Она не сопротивлялась.
— Слушай, Кузьма, — сказала она ему, когда он, простясь с нею, перелезал тын обратно. — Если тебя в Сибирь угонят, я за тобой пойду.
XV. УКАЗ ТАЙНОЙ КАНЦЕЛЯРИИ
— Я повторяю тебе, что это невозможно, и, как хочешь, я своего солдата не выдам и указа не приму. Хоть ты сердись или нет, но я не считаю себя обязанным принимать указы Тайной канцелярии, — сказал Густав Бирон, сильно горячась и махая руками сидевшему перед ним брату, который так же, как Шенберг, приехал к нему прямо от Олуньевой.
Дело шло о только что присланном барону Бирону как полковому командиру указе Тайной канцелярии, требовавшей немедленного ареста и выдачи солдата Измайловского полка Кузьмы Данилова за учиненные им «предерзостные против Ее Императорского Величества поступки».
Герцог, понимавший истинный смысл волнения брата, спокойно сидел в кресле и с улыбкою слушал выражения его горячности.
— И никакого тебе дела нет до солдата, — возразил он. — Этого солдата нужно отправить в Тайную, и ты отправишь, а сердишься ты оттого, что с тобой Олуньевы такую шутку сыграли…
Густав вдруг круто обернулся.
— И не напоминай мне о ней, слышишь — не напоминай. Я о ней теперь и думать не хочу. — Но, несмотря на то что он говорил, что не хочет и думать о Наташе, — как только речь зашла о ней, он ближе подошел к брату и снова повторил то, что уже спрашивал его несколько раз теперь: — Нет, скажи, пожалуйста, ведь это же — просто сумасшествие? сумасшествие?..

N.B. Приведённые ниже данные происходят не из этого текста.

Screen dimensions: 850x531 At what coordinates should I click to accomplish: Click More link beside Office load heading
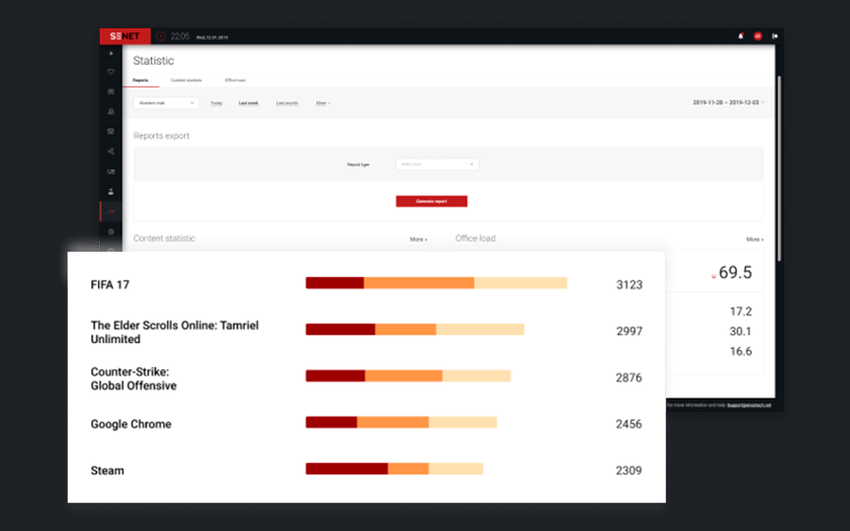pos(754,240)
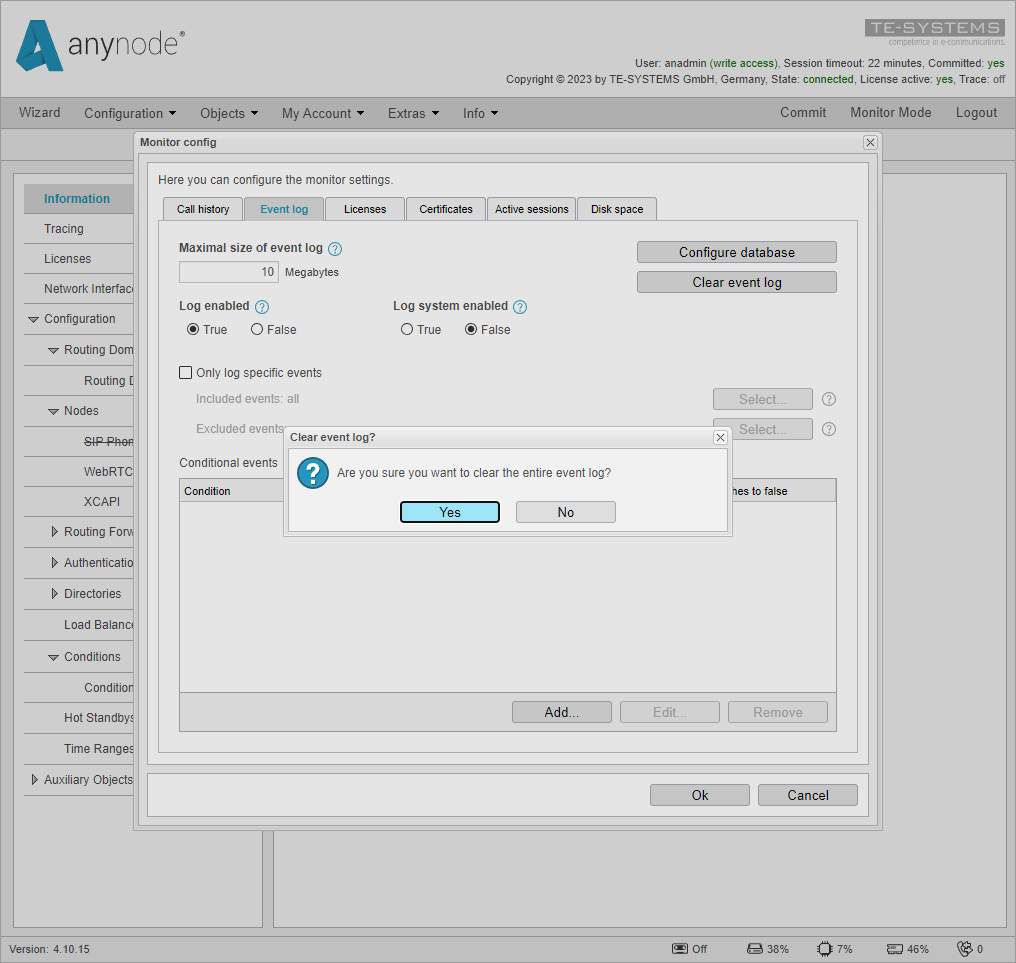The width and height of the screenshot is (1016, 963).
Task: Select False for Log enabled
Action: (x=256, y=329)

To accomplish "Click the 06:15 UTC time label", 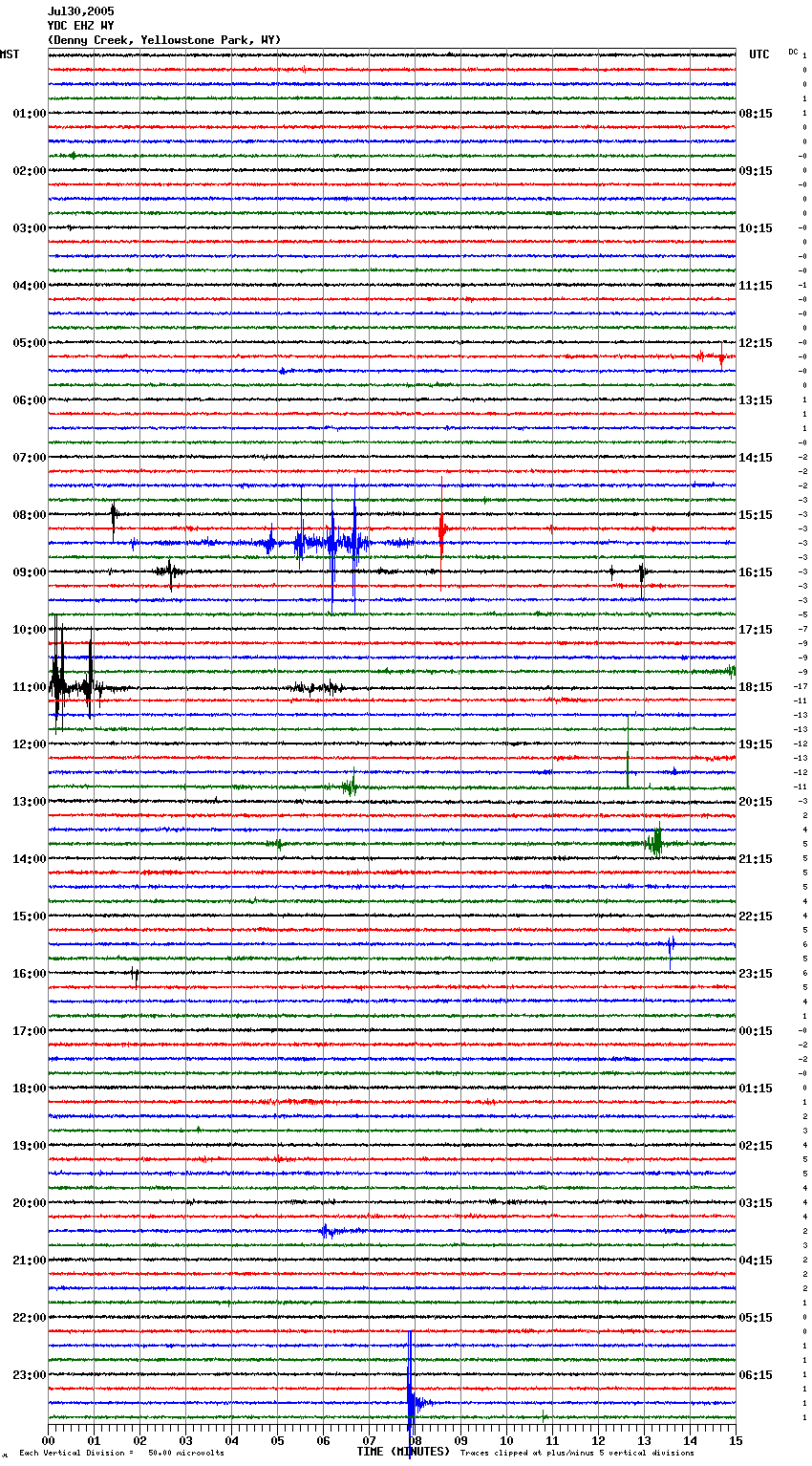I will (x=756, y=1375).
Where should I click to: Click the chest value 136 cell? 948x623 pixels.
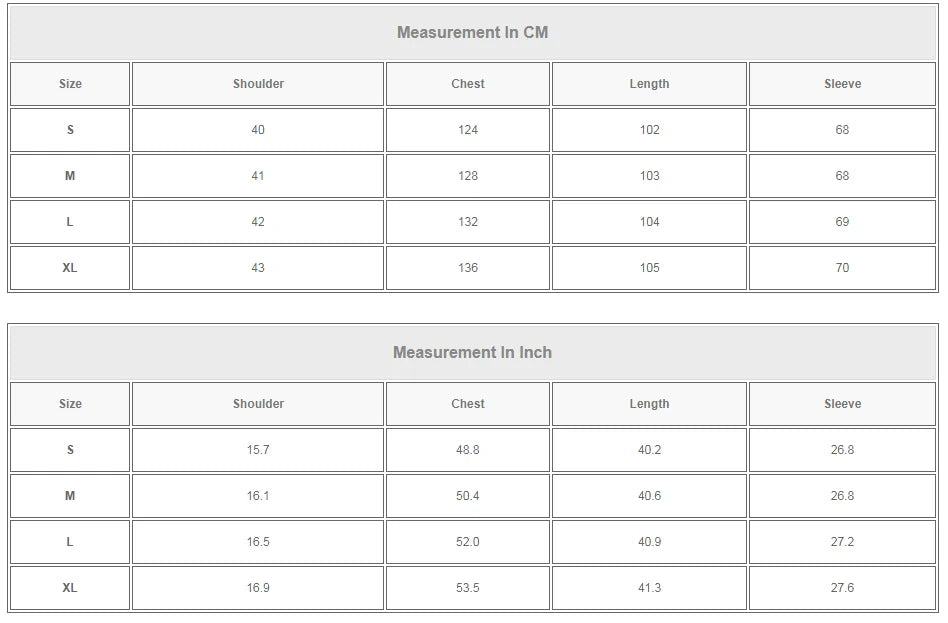click(x=468, y=268)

Герцог, в десятый раз пожав в ответ ему плечами, произнес:
— Если хочешь, со стороны старухи сумасшествие, ну а молодую нельзя винить.
— Да как же не винить, как же не винить-то? Ведь я же ухаживал за ней, я так был уверен!..

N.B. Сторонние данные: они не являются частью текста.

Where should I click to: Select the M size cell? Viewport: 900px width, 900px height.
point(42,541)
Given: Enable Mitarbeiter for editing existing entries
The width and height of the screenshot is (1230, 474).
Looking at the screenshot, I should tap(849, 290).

— Разве вы объяснялись? Разве она обещала тебе?
— Нет, обещать не обещала… но все-таки…
— Ну вот видишь! Да и мало ли хорошеньких женщин в свете? Ну, не она, другую найдешь. Да, наконец, тебе никто не помешает продолжать и за нею ухаживать. Она теперь свободна будет, самостоятельна… Ты едешь на маскарад к Нарышкину?
— Ах, какой тут маскарад! Оставь, пожалуйста!.. До маскарада ли мне?
И при имени Нарышкина у Густава живо воскрес в памяти тот первый вечер, когда он увидел Наташу.
— Она там наверное будет, — продолжал между тем герцог. — Я советую тебе ехать и преспокойно быть, как прежде.
— И что же, он красив по крайней мере? — перебил Густав.
— Кто? Муж Олуньевой? Право, ничего не могу сказать тебе. Знаю, что он — пьяница.
— Пьяница! — подхватил Густав и расхохотался громче, чем мог это сделать при естественном смехе. — Да, пьяница, шляющийся по кабакам… Хорош муж!.. И как это ты, который все знаешь, не узнал об этой свадьбе?